The natural beauty created by the juxtaposition of well wooded fertile land and the abundance of clean fish-laden running water found here at the confluence of the rivers Erkina, Goul, Gully and Nore has attracted settlers and visitors all through history. This sylvan landscape from which our town takes its very name (Darmhagh Ua nDuach – the oak plain [in the territory] of Ui Duach) has favoured settlement from earliest times.

Evidence from the Archaeological Survey carried out by the O.P.W. in 1995, suggests that this area has been visited, if not inhabited, since as early as the Bronze Age. An urn-burial found on the lands of Moyne Estate dates roughly to the same period as those found at lronmills and Ballymartin (900-1400 B.C.) Fulachta Fiadh (early cooking sites) have been identified at Aharney and near Ballacolla. The numerous ring forts and other enclosures which dot the landscape point to a more permanent, if dispersed, settlement of the land by the Celts (500B.C.- 500A.D.).

The peace and tranquillity bestowed by such verdant surroundings as ours must surely have been a major factor in the establishment of the numerous religious settlements in the area which date back to the 6th Century. While the monastery founded by St. Fintan on the banks of the Erkina is perhaps the best renowned, documented evidence exists for other such establishments at Dunmore, Clonageera, Dereen, the Course wood, Tinweir, Ballinaslee, Tubberboe and Newtown.

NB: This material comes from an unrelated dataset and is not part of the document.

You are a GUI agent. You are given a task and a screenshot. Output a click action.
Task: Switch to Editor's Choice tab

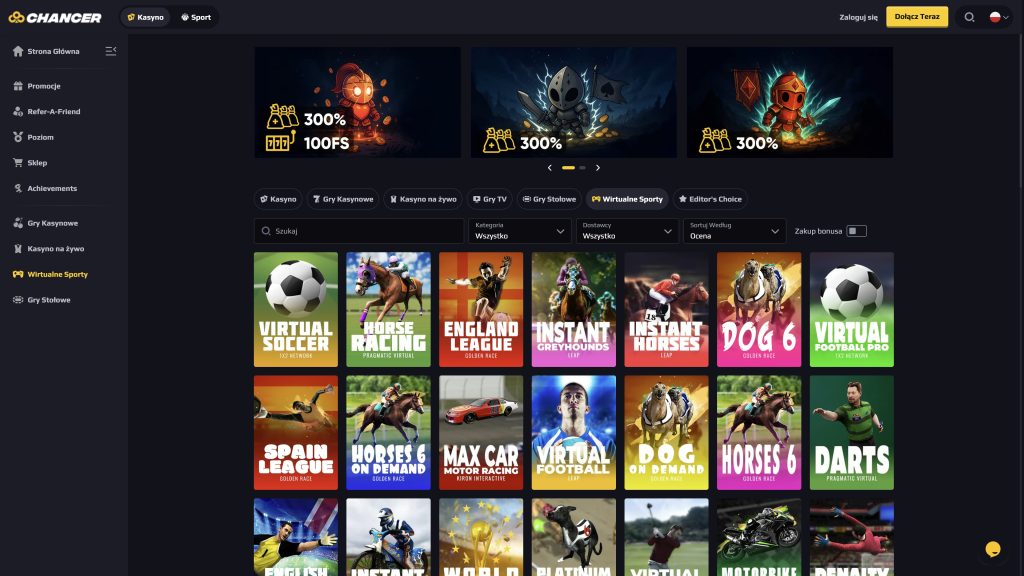pos(709,199)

The coming of the Normans in the 15th Century sounded the death knell for many of these Early Christian settlements and the lands were subsumed (despite heated objections from the Earls Marshall, who wanted it for themselves) into the Manor of Durrow – an Episcopal Manor for the Bishops of Ossory. Indeed, it was this development that sowed the seeds for the establishment of the town of Durrow as we now know it. In 1245, Geoffrey de Turville (Bishop of Ossory 1244-50), was granted permission from the King to hold a yearly fair at this manor for six days beginning on St. Swithin’s Day and a weekly market on a Thursday.

After the Reformation, the manor passed into the ownership of the Duke of Ormond and was eventually released on 19th February 1708 to “William Flower and his heirs, forever”. It was under the patronage of Flower and his descendants, the Lords Ashbrook, that the present town developed and prospered.

There have been many changes over the years in Durrow, but through all the changes the one enduring constant has been the great natural beauty of the countryside.